Notes and Quotes – “Sweetheart of the Song Tra Bong”, Tim O’Brien

 

Notes – “Sweetheart of the Song Tra Bong”:

The allure of identity, of self-actualization, becomes a drug like no other. Rat tells the story of Mary Anne Bell, the sweetheart and non-combatant set loose in the jungles of Vietnam. The environment changes the person, and Mary Anne is no exception. Wanting, needing, craving, Mary Anne perhaps turns more feral than wild, but, however she identified herself before the Vietnam experience, that person was just a dim shadow of what she becomes. Friendly and good-natured traits are replaced with ferocity and predatory instincts. As Rat tells the story, his audience reminds him of his responsibilities as the storyteller if anyone is to listen at all.

 

Quotes – “Sweetheart of the Song Tra Bong”:

 “Rat had a reputation for exaggeration and overstatement, a compulsion to rev up the facts,” . . . . “facts were formed by sensation, not the other way around, and when you listened to one of his stories, you’d find yourself performing rapid calculations in your head, subtracting superlatives, figuring the square root of an absolute and then multiplying by maybe.” (85)

“‘A real tiger,’ said Eddie Diamond. ‘D-cup guts, trainer-bra brains.’” (92)

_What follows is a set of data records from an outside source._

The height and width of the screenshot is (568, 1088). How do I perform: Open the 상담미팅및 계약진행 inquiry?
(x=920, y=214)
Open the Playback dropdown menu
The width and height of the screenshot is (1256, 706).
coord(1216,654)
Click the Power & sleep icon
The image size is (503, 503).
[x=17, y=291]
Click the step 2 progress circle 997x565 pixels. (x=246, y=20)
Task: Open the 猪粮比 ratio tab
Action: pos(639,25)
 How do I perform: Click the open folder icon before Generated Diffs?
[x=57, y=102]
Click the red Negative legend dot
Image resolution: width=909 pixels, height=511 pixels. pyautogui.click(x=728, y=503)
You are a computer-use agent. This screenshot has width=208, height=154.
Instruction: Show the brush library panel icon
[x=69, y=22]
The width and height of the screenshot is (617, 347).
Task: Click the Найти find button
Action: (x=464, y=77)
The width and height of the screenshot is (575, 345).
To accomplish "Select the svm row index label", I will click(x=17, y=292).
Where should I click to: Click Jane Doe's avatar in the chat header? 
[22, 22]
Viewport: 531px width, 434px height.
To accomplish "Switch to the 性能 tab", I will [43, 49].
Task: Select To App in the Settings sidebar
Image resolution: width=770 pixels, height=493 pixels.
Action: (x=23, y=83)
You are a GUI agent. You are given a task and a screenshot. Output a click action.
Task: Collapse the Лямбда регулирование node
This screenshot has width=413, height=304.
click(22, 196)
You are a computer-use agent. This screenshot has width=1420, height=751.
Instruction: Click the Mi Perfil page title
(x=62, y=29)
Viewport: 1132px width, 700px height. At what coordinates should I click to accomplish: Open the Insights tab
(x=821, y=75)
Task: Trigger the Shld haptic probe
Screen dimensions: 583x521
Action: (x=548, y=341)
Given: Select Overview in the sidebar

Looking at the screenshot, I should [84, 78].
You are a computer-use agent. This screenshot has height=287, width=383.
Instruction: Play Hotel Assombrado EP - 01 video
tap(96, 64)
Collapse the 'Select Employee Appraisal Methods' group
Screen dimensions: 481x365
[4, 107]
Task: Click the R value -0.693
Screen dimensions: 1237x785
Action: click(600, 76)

“There were dark smudges under his eyes, the frayed edges of somebody who hadn’t slept in a while.” (95)

“What you have to do, Sanders said, is trust your own story. Get the hell out of the way and let it tell itself.” (101)

“‘All that crap about how if we had a pussy for president there wouldn’t be no more wars. Pure garbage. You got to get rid of that sexist attitude.’” (102)

“You need to get a consistent sound, like slow or fast, funny or sad. All these digressions, they just screw up your story’s sound. Stick to what happened.

‘Tone?’ he’d say. ‘I didn’t know it was all that complicated. The girl joined the zoo. One more animal – end of story.’

‘Yeah, fine. But tell it right.’” (102)

“At the girl’s throat was a necklace of human tongues.” (105)

“‘Man, you must be deaf. She’s already gone.’” (107)

“‘This elaborate story, you can’t say, Hey, by the way, I don’t know the ending. I mean, you got certain obligations.’” (107)

“‘There it is, you got to taste it, and that’s the thing with Mary Anne. She was there. She was up to her eyeballs in it. After the war, man, I promise, you won’t find nobody like her.’”  (108)

“‘What happened to her, Rat said, was what happened to all of them. You come over clean and you get dirty and then afterward it’s never the same.” (109)

“‘She wanted more, she wanted to penetrate deeper into the mystery of herself, and after a time the wanting became needing, which turned then to craving.’” (109)

“She was dangerous. She was ready for the kill.” (110)

 

 

2 Responses to Notes and Quotes – “Sweetheart of the Song Tra Bong”, Tim O’Brien

  1. Absolutely the BEST story I have ever read, I have watched the movie at least 20 times (or more) and NEVER tire of it. After seeing the movie, I bought ‘The Things They Carried’ back in ’99 and that was the only story I read, I came accross the book the other day and started at the beginning, all I can say is that it is a awesome book, I, for one, would like to walk in Mary Ann’s shoes just for one day.